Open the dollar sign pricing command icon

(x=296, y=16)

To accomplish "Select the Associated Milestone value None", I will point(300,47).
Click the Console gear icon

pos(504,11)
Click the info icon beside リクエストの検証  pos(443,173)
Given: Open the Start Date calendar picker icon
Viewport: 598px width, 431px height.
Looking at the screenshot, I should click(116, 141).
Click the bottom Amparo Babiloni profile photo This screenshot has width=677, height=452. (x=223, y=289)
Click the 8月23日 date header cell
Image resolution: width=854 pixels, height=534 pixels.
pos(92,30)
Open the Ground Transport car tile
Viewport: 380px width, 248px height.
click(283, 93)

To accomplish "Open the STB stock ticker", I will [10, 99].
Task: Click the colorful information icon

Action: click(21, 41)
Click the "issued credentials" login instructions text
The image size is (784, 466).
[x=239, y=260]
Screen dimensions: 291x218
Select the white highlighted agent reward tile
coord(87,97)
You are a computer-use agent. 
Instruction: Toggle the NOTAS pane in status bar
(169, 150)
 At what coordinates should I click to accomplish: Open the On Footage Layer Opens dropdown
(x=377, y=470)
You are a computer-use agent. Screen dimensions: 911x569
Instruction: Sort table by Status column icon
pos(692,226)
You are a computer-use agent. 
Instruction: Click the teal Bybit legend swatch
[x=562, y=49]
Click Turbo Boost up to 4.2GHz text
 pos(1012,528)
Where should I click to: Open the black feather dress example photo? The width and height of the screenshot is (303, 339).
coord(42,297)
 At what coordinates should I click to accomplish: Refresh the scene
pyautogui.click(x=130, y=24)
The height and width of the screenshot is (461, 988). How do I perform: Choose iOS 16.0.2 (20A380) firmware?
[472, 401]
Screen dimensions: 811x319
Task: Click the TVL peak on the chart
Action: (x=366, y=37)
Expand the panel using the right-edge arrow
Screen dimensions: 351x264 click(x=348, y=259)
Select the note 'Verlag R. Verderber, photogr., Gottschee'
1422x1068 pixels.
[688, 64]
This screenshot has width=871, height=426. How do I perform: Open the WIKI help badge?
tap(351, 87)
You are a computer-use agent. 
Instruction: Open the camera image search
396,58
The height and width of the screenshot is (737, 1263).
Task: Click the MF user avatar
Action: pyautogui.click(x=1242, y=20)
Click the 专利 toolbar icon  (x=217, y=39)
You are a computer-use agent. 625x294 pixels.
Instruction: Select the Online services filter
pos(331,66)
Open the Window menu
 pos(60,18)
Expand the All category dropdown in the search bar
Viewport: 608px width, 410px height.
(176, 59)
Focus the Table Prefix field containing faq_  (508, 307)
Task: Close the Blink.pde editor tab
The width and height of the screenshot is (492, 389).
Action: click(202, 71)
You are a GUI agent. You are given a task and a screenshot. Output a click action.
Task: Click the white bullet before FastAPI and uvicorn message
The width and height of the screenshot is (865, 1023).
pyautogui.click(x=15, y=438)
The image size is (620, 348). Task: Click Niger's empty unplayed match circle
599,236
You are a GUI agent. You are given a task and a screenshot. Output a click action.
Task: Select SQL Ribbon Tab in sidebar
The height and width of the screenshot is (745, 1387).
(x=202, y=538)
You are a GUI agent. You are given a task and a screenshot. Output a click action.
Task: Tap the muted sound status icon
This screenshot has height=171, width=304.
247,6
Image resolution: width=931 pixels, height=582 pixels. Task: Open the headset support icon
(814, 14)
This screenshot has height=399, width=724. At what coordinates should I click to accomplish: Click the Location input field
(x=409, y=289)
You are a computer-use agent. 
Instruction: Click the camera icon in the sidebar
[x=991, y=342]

**Task directions:**
Copy every entry exactly, missing none.

**Your response:**
Open the dollar sign pricing command icon

(x=296, y=16)

To accomplish "Select the Associated Milestone value None", I will point(300,47).
Click the Console gear icon

pos(504,11)
Click the info icon beside リクエストの検証  pos(443,173)
Given: Open the Start Date calendar picker icon
Viewport: 598px width, 431px height.
Looking at the screenshot, I should click(116, 141).
Click the bottom Amparo Babiloni profile photo This screenshot has width=677, height=452. (x=223, y=289)
Click the 8月23日 date header cell
Image resolution: width=854 pixels, height=534 pixels.
pos(92,30)
Open the Ground Transport car tile
Viewport: 380px width, 248px height.
click(283, 93)

To accomplish "Open the STB stock ticker", I will [10, 99].
Task: Click the colorful information icon

Action: click(21, 41)
Click the "issued credentials" login instructions text
The image size is (784, 466).
[x=239, y=260]
Screen dimensions: 291x218
Select the white highlighted agent reward tile
coord(87,97)
You are a computer-use agent. 
Instruction: Toggle the NOTAS pane in status bar
(169, 150)
 At what coordinates should I click to accomplish: Open the On Footage Layer Opens dropdown
(x=377, y=470)
You are a computer-use agent. Screen dimensions: 911x569
Instruction: Sort table by Status column icon
pos(692,226)
You are a computer-use agent. 
Instruction: Click the teal Bybit legend swatch
[x=562, y=49]
Click Turbo Boost up to 4.2GHz text
 pos(1012,528)
Where should I click to: Open the black feather dress example photo? The width and height of the screenshot is (303, 339).
coord(42,297)
 At what coordinates should I click to accomplish: Refresh the scene
pyautogui.click(x=130, y=24)
The height and width of the screenshot is (461, 988). How do I perform: Choose iOS 16.0.2 (20A380) firmware?
[472, 401]
Screen dimensions: 811x319
Task: Click the TVL peak on the chart
Action: (x=366, y=37)
Expand the panel using the right-edge arrow
Screen dimensions: 351x264 click(x=348, y=259)
Select the note 'Verlag R. Verderber, photogr., Gottschee'
1422x1068 pixels.
[688, 64]
This screenshot has width=871, height=426. How do I perform: Open the WIKI help badge?
tap(351, 87)
You are a computer-use agent. 
Instruction: Open the camera image search
396,58
The height and width of the screenshot is (737, 1263).
Task: Click the MF user avatar
Action: pyautogui.click(x=1242, y=20)
Click the 专利 toolbar icon  (x=217, y=39)
You are a computer-use agent. 625x294 pixels.
Instruction: Select the Online services filter
pos(331,66)
Open the Window menu
 pos(60,18)
Expand the All category dropdown in the search bar
Viewport: 608px width, 410px height.
(176, 59)
Focus the Table Prefix field containing faq_  (508, 307)
Task: Close the Blink.pde editor tab
The width and height of the screenshot is (492, 389).
Action: click(202, 71)
You are a GUI agent. You are given a task and a screenshot. Output a click action.
Task: Click the white bullet before FastAPI and uvicorn message
The width and height of the screenshot is (865, 1023).
pyautogui.click(x=15, y=438)
The image size is (620, 348). Task: Click Niger's empty unplayed match circle
599,236
You are a GUI agent. You are given a task and a screenshot. Output a click action.
Task: Select SQL Ribbon Tab in sidebar
The height and width of the screenshot is (745, 1387).
(x=202, y=538)
You are a GUI agent. You are given a task and a screenshot. Output a click action.
Task: Tap the muted sound status icon
This screenshot has height=171, width=304.
247,6
Image resolution: width=931 pixels, height=582 pixels. Task: Open the headset support icon
(814, 14)
This screenshot has height=399, width=724. At what coordinates should I click to accomplish: Click the Location input field
(x=409, y=289)
You are a computer-use agent. 
Instruction: Click the camera icon in the sidebar
[x=991, y=342]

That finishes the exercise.